Miami is hot and spicy, with a popularity that has endured for more than a century. Its heat inspires waves of visitors and new residents, drawn by visions of sugary beaches and palm trees, convertibles and swimming pools, swanky hotels and nightclubs. It all glitters under the wide dome of a pastel sky that surrenders to the Atlantic Ocean to the east and a vast saw grass prairie to the west. I find a poetic history embodied in an architectural legacy both ancient and post-modern. I look closer at the fantastic shapes and colours of unique plant life thriving in its tropical habitat and embrace the creative spirit on extravagant display at an extraordinary number of arts centres and explored cultural heritage in the neighbourhoods of Little Havana and Miami Beaches. I marvelled at the downtown skyline of America’s southernmost metropolis, where dealmakers transact big business with the world.

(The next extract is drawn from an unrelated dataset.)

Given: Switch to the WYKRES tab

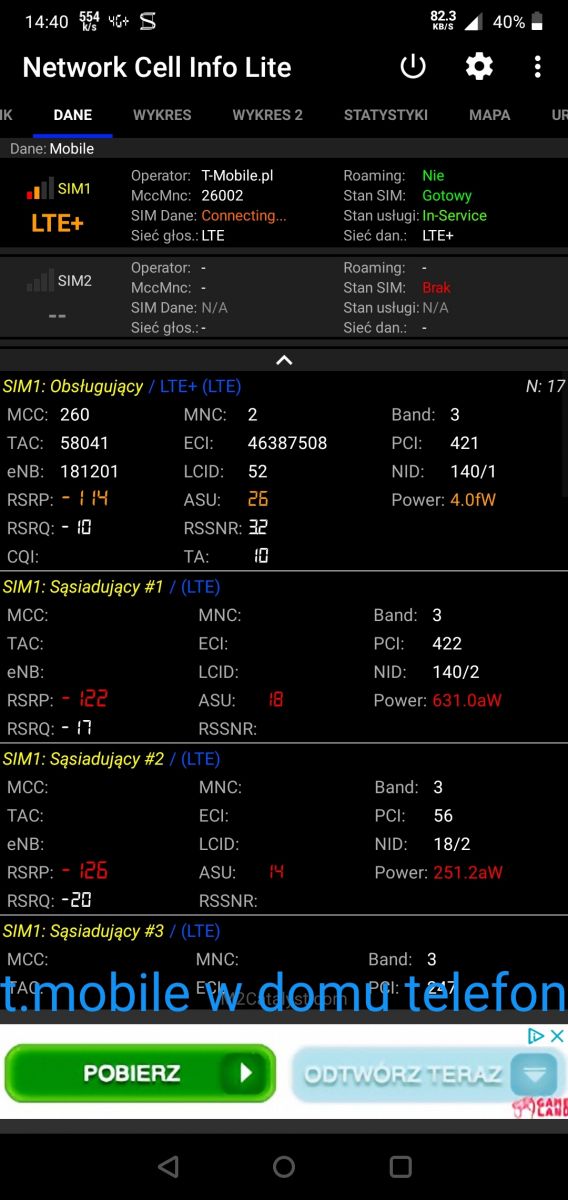Looking at the screenshot, I should 162,115.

The highlight of my trip is a 150-mile coach drive from Miami to Key West is one of the great American road trips, whisking me off the mainland and through the fabled Florida Keys for my Photography trip to an island city that has been a refuge to writers, Cubans and presidents.

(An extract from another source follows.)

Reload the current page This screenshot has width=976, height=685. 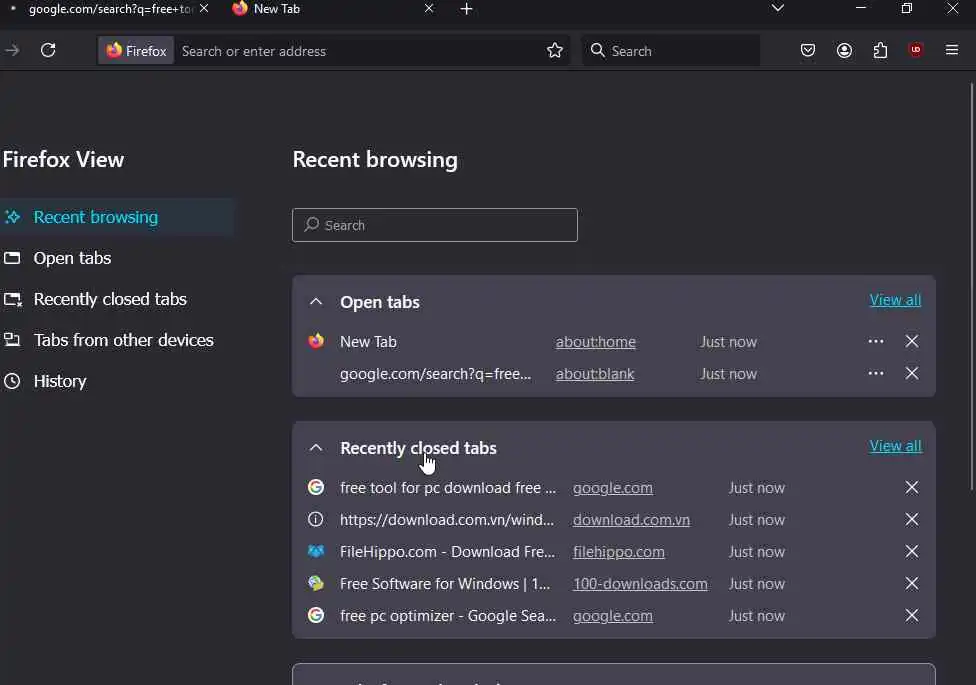coord(48,50)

Somewhere near Marathon near Key West I thought I saw a UFO! The coach was driving down the Florida Keys archipelago, and high in the sky spotted something motionless and metallic, like a disembodied robot eye. I couldn’t make sense of it, but later someone told me about ‘Fat Albert’, a radar aerostat that the US Drug Enforcement Administration uses to keep an eye on shipping hereabouts. In the Upper Keys I passed a temporary sign at the side of the road; it was diamond-shaped, made of pink canvas, and read: ‘State Prisoners at Work’, to which I photographed at the last minute. A quarter of a mile on, there they were: four men indolently clearing the undergrowth from the verge and throwing it into the back of a truck. I was half-expecting them to be in some kind of prison uniform, boiler suits the same orange as the road sign. They weren’t, and that made me wonder why the sign had to announce that they were convicts at all!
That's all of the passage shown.